No âmbito do Congresso Nacional, disputas políticas têm, muitas vezes, se sobreposto às pautas prioritárias da sociedade. Projetos essenciais para áreas como saúde, educação e geração de empregos acabam sendo impactados por impasses partidários e interesses divergentes, o que contribui para a lentidão na implementação de soluções estruturais. Notadamente vem sendo observado a omissão dos presidentes das duas casas, em questão que a sociedade anseia e exige.
Já no Supremo Tribunal Federal, decisões de grande repercussão nacional frequentemente geram debates intensos. Parte da sociedade vê nessas intervenções que, cada cabeça dos integrantes da corte é uma constituição; outra parcela interpreta como excessos ou invasões de competência. Esse ambiente de tensão constante amplia a polarização e fragiliza cada vez mais a estabilidade institucional.
No campo do Executivo, seja no Palácio do Planalto ou nos governos estaduais e municipais, a cobrança por resultados é cada vez maior. A população enfrenta desafios concretos — inflação, desemprego, precariedade nos serviços públicos — e espera respostas efetivas. Quando essas respostas não chegam com a rapidez ou eficiência desejadas, cresce o sentimento de frustração coletiva.
O cenário econômico também sofre reflexos diretos dessa instabilidade. Investidores se mostram cautelosos diante de incertezas políticas, enquanto pequenos empreendedores e trabalhadores sentem no dia a dia o peso de um ambiente que parece pouco favorável ao crescimento sustentável. A falta de previsibilidade institucional impacta a confiança e dificulta o planejamento de longo prazo.

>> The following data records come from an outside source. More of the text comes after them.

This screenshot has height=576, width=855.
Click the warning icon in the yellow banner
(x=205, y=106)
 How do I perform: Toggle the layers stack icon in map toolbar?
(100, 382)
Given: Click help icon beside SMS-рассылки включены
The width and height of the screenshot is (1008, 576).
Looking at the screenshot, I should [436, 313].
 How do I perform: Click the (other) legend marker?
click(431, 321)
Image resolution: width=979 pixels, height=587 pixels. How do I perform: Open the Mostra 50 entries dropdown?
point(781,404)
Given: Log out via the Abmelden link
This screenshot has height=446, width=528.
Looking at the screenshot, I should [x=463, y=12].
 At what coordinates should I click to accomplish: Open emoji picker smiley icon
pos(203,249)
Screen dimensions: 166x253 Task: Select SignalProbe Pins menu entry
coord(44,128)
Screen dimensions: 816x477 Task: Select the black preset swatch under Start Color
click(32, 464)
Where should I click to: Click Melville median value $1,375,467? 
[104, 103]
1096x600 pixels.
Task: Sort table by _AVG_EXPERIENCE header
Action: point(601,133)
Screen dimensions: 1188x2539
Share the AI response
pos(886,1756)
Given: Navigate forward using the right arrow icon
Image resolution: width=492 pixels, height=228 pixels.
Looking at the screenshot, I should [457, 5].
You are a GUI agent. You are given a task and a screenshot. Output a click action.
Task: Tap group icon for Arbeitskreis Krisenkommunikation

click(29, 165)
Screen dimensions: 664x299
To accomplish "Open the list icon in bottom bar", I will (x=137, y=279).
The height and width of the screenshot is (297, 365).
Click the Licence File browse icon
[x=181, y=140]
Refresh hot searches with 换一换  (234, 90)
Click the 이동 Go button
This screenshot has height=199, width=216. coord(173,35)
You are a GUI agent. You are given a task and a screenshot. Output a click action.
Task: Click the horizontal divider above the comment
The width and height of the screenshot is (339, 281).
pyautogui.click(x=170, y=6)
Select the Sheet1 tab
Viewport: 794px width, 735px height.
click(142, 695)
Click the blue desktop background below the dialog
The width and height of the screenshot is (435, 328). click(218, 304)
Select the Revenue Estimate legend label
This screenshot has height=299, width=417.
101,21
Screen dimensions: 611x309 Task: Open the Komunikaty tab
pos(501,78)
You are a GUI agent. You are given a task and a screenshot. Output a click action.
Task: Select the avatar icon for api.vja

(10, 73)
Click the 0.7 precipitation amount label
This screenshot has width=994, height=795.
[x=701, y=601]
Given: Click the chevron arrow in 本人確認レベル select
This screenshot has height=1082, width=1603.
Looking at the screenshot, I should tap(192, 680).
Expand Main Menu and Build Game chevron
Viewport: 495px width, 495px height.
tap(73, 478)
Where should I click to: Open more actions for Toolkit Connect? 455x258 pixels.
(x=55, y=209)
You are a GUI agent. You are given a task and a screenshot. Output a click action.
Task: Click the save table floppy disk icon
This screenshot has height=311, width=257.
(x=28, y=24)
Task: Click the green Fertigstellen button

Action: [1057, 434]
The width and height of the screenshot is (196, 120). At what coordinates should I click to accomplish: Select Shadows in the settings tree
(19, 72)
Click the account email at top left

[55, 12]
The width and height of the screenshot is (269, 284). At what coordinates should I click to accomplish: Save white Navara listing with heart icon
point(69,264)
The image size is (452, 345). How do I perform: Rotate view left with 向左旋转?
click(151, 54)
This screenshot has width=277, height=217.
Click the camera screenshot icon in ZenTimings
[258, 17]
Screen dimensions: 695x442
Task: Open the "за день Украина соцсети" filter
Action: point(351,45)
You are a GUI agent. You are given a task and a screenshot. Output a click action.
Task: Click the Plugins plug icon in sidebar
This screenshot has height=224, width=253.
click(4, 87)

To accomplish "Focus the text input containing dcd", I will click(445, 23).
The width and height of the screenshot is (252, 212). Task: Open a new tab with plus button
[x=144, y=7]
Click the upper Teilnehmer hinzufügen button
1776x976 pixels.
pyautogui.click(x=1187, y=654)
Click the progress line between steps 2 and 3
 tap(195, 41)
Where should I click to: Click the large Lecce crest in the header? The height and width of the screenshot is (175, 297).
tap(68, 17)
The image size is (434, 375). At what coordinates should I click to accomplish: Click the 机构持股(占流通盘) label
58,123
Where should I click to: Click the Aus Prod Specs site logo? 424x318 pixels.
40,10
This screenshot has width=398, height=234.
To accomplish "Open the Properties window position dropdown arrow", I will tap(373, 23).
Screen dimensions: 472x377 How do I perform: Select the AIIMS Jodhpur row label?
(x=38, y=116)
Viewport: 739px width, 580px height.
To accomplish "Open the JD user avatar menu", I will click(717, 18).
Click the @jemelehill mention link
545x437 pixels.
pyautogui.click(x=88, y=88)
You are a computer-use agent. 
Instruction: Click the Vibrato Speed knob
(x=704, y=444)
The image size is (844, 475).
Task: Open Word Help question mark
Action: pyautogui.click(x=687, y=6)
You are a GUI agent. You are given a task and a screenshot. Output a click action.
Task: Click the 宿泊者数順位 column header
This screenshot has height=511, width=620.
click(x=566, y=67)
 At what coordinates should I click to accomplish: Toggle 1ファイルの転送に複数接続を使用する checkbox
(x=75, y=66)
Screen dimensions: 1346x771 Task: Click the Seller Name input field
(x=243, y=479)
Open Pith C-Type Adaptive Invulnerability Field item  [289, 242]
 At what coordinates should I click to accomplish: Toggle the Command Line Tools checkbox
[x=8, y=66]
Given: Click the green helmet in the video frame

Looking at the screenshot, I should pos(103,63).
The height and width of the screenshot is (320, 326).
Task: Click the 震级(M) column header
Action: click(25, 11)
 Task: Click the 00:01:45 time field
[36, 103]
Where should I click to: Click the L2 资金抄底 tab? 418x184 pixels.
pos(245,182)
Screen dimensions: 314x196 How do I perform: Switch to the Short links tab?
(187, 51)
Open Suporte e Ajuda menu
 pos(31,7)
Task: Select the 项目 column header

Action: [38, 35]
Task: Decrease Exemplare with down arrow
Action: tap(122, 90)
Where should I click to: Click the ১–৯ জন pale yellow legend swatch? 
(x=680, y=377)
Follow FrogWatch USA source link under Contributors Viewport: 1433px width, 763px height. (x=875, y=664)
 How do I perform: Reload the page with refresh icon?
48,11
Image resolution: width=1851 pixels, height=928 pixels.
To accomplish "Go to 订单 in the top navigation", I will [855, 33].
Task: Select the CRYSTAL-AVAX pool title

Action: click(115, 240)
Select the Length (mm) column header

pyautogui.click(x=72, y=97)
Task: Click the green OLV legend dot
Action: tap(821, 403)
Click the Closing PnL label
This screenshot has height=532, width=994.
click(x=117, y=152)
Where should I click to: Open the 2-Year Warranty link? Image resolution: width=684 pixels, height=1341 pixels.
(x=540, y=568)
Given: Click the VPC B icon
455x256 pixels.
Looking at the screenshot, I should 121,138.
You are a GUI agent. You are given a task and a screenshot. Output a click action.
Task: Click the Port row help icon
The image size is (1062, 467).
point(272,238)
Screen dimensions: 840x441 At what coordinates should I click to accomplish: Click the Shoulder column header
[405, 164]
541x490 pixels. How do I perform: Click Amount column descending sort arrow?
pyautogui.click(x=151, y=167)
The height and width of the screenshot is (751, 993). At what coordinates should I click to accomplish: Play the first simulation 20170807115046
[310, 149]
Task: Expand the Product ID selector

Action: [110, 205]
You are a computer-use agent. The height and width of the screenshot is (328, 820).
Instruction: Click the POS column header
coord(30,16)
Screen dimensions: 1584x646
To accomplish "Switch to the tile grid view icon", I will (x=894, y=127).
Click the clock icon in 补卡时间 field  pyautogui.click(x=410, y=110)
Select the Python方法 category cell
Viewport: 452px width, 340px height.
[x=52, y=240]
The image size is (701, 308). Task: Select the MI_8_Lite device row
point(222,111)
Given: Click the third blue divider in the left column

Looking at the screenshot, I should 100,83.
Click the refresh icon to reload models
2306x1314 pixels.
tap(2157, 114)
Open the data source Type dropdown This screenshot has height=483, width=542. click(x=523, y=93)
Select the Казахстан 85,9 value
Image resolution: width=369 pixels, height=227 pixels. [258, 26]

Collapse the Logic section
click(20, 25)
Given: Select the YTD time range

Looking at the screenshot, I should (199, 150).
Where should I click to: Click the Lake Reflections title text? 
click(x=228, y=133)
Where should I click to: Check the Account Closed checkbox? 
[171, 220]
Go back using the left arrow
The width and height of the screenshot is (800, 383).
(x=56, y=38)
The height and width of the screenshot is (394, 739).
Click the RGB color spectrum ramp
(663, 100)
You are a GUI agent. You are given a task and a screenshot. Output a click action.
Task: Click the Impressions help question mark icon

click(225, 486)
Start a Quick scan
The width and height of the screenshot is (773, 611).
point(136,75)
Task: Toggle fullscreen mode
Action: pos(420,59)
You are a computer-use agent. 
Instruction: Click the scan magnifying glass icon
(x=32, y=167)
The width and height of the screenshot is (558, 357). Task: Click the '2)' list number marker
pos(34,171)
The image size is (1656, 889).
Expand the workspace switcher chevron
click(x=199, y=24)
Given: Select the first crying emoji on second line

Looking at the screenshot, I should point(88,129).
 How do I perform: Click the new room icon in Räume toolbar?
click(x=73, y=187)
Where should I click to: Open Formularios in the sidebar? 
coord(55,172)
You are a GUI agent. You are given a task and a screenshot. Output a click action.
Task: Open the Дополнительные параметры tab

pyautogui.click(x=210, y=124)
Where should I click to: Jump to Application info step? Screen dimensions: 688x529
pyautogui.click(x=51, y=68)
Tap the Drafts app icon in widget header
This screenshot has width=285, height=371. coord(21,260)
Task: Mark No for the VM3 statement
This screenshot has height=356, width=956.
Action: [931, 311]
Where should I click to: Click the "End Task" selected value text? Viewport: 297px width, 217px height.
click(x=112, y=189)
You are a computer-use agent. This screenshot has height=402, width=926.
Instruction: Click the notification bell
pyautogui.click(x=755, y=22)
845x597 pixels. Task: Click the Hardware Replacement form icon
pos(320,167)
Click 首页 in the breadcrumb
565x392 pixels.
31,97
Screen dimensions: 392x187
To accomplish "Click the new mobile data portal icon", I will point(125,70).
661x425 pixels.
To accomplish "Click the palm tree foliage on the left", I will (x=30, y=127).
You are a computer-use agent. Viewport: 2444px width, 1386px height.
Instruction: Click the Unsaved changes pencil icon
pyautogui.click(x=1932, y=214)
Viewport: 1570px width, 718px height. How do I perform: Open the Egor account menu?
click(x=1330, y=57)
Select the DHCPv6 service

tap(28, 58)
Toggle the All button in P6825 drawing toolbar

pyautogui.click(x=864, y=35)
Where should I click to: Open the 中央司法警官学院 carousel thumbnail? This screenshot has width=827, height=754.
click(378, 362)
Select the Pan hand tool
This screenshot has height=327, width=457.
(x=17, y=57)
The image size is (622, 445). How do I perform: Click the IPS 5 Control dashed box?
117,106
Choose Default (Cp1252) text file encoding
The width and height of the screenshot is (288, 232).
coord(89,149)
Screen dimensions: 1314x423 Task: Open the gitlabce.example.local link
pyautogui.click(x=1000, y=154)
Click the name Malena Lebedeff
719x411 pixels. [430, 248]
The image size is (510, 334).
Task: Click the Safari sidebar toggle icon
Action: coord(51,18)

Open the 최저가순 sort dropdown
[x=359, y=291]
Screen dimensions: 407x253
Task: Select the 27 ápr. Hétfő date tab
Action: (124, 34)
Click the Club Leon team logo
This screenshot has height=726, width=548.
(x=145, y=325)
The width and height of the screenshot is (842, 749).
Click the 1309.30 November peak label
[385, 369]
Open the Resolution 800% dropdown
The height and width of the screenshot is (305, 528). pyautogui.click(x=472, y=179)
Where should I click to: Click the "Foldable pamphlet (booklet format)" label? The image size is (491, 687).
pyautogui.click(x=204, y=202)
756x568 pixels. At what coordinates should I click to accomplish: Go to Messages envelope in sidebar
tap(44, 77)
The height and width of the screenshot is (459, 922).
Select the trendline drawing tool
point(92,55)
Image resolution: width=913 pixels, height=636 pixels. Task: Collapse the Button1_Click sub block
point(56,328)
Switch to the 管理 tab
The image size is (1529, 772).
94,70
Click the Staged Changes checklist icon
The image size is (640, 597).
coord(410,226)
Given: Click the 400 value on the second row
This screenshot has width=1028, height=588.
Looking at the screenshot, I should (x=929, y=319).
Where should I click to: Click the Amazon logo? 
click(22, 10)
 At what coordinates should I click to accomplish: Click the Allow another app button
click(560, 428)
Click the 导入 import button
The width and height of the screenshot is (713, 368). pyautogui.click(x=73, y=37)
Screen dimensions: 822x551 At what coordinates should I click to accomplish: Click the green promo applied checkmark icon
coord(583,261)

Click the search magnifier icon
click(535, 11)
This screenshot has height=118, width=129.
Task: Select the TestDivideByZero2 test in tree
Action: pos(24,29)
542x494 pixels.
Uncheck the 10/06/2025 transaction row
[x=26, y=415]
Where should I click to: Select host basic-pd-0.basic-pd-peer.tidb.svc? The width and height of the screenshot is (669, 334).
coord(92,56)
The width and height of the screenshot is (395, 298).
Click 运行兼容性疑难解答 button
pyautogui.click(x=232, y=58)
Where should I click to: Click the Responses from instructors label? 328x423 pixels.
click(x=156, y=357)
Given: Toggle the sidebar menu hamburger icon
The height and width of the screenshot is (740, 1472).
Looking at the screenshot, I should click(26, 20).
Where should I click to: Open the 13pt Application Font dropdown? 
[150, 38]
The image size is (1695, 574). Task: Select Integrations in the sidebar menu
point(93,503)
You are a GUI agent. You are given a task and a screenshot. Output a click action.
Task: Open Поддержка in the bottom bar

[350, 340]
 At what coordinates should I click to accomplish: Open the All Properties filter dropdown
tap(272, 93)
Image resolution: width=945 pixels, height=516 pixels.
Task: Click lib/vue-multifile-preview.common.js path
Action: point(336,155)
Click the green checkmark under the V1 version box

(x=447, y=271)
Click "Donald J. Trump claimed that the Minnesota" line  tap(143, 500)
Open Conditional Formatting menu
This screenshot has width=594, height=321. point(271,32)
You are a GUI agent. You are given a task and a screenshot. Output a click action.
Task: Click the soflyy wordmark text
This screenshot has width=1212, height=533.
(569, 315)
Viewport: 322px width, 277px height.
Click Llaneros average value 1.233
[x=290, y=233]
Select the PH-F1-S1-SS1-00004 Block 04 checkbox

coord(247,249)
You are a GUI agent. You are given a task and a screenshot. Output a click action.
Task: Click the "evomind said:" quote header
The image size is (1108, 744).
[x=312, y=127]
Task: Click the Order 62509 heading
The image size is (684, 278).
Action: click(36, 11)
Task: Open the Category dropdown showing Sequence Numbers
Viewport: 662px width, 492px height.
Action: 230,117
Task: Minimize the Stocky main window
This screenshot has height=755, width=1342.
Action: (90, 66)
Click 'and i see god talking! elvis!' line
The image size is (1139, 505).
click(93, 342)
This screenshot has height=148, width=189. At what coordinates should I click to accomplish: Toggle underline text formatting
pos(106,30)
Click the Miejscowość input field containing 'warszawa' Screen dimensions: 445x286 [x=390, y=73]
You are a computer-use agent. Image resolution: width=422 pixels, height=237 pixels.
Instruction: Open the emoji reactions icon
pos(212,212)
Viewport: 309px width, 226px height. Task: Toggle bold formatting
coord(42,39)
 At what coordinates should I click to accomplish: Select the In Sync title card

Além disso, o discurso público cada vez mais agressivo entre lideranças contribui para aprofundar divisões. Em vez de convergir para soluções consensuais, muitos debates se transformam em arenas de confronto, nas quais prevalece a lógica do embate permanente. Esse clima enfraquece o diálogo democrático e compromete a construção de políticas públicas amplamente apoiadas.
É importante reconhecer que as instituições brasileiras possuem mecanismos de controle, equilíbrio e fiscalização previstos na Constituição. Contudo, esses instrumentos dependem de responsabilidade, transparência e compromisso com o interesse público para funcionar plenamente. Sem esses pilares, o sistema perde eficiência e credibilidade.
Diante desse contexto, o país precisa de lideranças dispostas a reconstruir pontes e priorizar o bem comum acima de disputas ideológicas ou interesses particulares. O fortalecimento da democracia passa por mais diálogo, responsabilidade institucional e compromisso real com as necessidades da população. Somente assim será possível reverter a percepção de declínio e resgatar a confiança no futuro do Brasil.